++++ Reading passage ++++
# Bubbling paint or primer on new drywall and old



## dokmand (Jan 25, 2016)

Replaced a 1/2" cathedral ceiling drywall. Taped (paper) and mudded. Generally used GP premix. Primed it and had some serious bubbling on mudded areas (pin sized up to half dollar biggies). Blow up like they were inflated. Also touched up / skim coated an adjoining ceiling next to it that bubbled also. Had a repeat problem there. 
Used oil based Killz, and other blockers and sealers from that same company trying to stop recurrence. Problem gets fixed in one area, and when you paint, it pops up in another. Paint or primer didnt matter. Only areas that I sealed with spray lacquer, or diluted varnish to spot seal a repair remained totally problem free. 
Most likely cause to me was drywall dust being re-hydrated, but I dusted down the walls, but its possible I missed areas? I dont know. Heck lot of tapers leave tons of dust on the wall like a body filler - not me though. Its not moisture from a leak (new or old), ceiling was just foamed and no precipitation for weeks. Adjoining drop ceiling is a balcony - no potential for leak. No water pipes in the area. No high humidity. Not too hot. No idea. Tried to keep the primer or paint coats from being to heavy so it doesnt leech moisture down into the drywall. Don't think its contamination. New drywall and everything was kept clean. Board wasnt likely to be contaminated, didnt sit around to be touched or handled. Most bubbles were scattered over many boards in different areas of each (some edges, some in the middle, etc). Never had that problem anywhere close to this in 30 yrs. Im beaten


----------



## moore (Dec 2, 2010)

Hire a Painting Contractor !

Don't bitch about the price ! Just pay the man!


----------



## endo_alley (Nov 2, 2013)
++++ Extracted information ++++
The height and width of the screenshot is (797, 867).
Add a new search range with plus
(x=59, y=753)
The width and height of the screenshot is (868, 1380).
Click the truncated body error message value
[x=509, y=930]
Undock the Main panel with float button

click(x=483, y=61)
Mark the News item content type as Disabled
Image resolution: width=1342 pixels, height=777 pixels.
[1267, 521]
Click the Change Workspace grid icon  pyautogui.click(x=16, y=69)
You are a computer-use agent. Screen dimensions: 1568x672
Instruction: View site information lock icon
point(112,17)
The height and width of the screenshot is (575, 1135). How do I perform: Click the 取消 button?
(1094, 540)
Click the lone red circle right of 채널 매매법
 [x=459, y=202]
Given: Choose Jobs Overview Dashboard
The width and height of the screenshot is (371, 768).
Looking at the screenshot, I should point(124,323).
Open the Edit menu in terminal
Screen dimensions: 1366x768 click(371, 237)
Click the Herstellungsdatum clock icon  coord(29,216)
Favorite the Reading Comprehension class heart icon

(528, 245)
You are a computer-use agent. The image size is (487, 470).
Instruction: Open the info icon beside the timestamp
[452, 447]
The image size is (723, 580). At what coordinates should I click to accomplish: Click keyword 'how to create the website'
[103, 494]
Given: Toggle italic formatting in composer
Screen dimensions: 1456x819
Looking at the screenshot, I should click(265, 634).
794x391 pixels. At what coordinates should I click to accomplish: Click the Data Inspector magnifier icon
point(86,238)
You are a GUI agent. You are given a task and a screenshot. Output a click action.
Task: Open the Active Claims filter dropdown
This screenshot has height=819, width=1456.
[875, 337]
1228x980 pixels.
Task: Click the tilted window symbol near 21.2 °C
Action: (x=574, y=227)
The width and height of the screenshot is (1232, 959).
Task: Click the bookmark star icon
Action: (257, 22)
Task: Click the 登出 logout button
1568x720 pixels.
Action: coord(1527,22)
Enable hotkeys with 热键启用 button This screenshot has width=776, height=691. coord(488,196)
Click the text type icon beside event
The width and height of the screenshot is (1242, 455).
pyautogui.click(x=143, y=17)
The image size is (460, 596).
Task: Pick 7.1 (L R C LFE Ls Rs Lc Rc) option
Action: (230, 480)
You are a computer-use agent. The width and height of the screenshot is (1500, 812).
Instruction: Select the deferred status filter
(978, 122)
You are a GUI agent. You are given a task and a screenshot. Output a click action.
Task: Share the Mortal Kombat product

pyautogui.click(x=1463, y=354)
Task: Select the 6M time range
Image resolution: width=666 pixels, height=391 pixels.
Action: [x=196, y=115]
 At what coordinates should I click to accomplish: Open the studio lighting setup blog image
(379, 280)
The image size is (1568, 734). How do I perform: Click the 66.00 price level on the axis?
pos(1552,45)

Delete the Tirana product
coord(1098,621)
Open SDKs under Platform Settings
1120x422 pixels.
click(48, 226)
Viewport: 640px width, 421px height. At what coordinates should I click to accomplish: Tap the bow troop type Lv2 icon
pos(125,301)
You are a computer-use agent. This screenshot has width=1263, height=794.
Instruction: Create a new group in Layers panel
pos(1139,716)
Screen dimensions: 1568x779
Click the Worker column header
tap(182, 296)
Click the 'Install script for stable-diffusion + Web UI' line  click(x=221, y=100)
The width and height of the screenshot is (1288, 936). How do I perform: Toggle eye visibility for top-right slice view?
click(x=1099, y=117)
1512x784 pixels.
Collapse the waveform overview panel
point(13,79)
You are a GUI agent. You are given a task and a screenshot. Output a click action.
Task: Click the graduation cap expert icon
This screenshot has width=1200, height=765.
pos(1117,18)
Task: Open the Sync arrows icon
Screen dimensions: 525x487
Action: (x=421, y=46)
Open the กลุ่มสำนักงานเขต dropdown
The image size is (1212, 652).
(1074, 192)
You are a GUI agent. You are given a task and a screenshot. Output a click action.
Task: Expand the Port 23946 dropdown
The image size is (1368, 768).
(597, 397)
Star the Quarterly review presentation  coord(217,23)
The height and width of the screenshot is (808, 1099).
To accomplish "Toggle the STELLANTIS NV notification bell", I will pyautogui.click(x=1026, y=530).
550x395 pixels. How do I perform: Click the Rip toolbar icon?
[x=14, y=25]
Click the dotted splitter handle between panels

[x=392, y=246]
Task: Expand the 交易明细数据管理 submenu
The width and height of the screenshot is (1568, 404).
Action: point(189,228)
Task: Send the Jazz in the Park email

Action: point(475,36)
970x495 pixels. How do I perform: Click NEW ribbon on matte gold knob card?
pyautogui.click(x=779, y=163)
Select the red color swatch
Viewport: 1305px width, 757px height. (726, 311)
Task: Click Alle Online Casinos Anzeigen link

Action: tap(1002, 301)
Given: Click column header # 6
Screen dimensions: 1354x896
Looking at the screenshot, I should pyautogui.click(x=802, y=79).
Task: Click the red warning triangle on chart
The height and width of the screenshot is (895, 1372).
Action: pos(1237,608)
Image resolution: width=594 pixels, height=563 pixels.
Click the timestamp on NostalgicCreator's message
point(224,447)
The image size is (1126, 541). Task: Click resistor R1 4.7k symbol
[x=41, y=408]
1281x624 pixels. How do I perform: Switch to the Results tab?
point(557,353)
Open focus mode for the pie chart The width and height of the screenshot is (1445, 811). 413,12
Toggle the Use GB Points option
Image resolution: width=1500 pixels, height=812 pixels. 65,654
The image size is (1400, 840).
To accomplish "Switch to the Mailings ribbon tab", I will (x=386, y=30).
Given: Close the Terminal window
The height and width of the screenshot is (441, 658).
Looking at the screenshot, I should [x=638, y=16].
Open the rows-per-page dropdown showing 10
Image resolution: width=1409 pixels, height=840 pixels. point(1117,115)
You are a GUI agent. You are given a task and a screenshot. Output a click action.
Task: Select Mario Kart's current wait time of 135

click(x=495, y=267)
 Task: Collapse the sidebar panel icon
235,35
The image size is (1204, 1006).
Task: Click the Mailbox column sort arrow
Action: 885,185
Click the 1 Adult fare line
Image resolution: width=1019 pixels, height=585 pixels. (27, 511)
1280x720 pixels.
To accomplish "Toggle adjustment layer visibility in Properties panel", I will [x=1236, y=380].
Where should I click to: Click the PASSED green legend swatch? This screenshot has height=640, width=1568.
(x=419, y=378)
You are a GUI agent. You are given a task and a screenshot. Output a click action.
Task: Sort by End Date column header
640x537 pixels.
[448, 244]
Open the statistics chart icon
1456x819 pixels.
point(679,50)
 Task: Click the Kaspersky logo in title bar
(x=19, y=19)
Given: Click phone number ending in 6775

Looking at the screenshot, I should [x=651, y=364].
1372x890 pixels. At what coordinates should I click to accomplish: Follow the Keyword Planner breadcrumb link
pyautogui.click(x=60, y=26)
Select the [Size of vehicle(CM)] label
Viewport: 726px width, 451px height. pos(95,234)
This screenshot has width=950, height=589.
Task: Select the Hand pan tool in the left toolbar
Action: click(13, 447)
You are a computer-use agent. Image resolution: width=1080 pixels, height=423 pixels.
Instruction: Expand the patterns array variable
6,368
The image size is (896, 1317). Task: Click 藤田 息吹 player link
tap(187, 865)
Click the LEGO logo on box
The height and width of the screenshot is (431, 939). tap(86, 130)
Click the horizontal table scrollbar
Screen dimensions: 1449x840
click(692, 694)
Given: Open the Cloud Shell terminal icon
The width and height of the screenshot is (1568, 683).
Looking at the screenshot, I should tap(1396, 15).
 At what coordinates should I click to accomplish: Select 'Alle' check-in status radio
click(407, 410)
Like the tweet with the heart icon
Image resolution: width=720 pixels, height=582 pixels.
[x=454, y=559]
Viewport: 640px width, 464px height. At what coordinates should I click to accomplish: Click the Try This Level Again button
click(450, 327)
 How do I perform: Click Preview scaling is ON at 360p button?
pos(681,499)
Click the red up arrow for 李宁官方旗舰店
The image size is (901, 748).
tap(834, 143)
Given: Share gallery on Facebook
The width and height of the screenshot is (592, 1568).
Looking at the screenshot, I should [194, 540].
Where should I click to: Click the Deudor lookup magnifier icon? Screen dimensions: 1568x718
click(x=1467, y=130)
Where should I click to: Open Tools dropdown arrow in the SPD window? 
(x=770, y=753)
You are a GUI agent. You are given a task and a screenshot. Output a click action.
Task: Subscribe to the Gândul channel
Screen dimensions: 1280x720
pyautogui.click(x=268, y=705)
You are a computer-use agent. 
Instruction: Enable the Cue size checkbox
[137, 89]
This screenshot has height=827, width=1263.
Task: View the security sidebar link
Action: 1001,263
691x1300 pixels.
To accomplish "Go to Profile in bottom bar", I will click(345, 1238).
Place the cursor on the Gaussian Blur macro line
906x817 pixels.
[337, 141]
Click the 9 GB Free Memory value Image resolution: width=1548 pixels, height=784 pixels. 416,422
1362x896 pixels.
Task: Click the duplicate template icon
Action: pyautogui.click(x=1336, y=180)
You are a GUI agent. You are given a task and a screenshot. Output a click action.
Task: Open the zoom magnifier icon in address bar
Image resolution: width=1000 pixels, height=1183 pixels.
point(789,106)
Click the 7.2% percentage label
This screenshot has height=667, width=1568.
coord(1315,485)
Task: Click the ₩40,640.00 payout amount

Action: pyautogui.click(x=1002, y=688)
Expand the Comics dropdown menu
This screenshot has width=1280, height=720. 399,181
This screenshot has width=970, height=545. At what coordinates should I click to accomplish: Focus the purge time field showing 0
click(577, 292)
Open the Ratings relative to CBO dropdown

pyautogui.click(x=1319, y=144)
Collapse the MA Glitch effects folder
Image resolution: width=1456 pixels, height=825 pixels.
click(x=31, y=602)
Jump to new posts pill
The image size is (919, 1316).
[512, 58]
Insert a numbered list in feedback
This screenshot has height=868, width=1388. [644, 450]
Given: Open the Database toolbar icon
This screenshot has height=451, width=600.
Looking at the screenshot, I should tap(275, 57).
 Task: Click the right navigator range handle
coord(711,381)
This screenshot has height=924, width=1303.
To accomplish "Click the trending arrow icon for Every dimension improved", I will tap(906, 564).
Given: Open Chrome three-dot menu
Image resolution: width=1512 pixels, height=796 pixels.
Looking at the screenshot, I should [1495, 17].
++++
* Written task 1
Transcribe the part of the drywall bubbling thread that opens with the words containing "# Bubbling paint" and closes with "totally problem free.".
* Written task 2
Based on the drywall bubbling thread, say whether each statement agrees with it, answering yes or no and quoting the deciding words: (a) The poster used oil-based Killz. (b) There are water pipes in the area of the ceiling. (c) Spots sealed with spray lacquer stayed free of the problem.
* Written task 3
Continue the forum thread about bubbling paint on drywall from where it stops.

* Expected answer 1
# Bubbling paint or primer on new drywall and old



## dokmand (Jan 25, 2016)

Replaced a 1/2" cathedral ceiling drywall. Taped (paper) and mudded. Generally used GP premix. Primed it and had some serious bubbling on mudded areas (pin sized up to half dollar biggies). Blow up like they were inflated. Also touched up / skim coated an adjoining ceiling next to it that bubbled also. Had a repeat problem there. 
Used oil based Killz, and other blockers and sealers from that same company trying to stop recurrence. Problem gets fixed in one area, and when you paint, it pops up in another. Paint or primer didnt matter. Only areas that I sealed with spray lacquer, or diluted varnish to spot seal a repair remained totally problem free.

* Expected answer 2
(a) Yes: "Used oil based Killz"
(b) No: "No water pipes in the area."
(c) Yes: "Only areas that I sealed with spray lacquer, or diluted varnish to spot seal a repair remained totally problem free."

* Expected answer 3
Did you sand it and leave dust on the drywall surface? We damp sponge after heavy sanding to remove as much dust as possible.


----------



## dokmand (Jan 25, 2016)

Didnt wet dust. Dry dusted. Only thing I figure is I must have missed some in different areas. Heck I skipped dusting many times and never had an issue and when I have time and try to be careful, it goes bad. Thats what made me doubt it was dust but I dont know. After 3 coats of various priming sealants, spot repairing it 4 times, and 2 coats of paint, it didnt bubble further. Just waiting for the owner to put a heavy coat of paint on it and have it soak thru and bubble more. Its worse when the owners a friend so walking away or dodging responsibility isnt as easy.


----------



## Plaster123 (Jul 10, 2021)

When I get bubbles or fisheyes its because I didn't wait long enough to paint. I then go to Zinsser 123 primer...I had a painter the other day tell me he can paint plaster one day after install. I cant. Even drywall I wait several days. A small patch maybe the next day. Each home is different. Maybe test the moisture each time.. .but drywall will be low reading and probably need a special tester.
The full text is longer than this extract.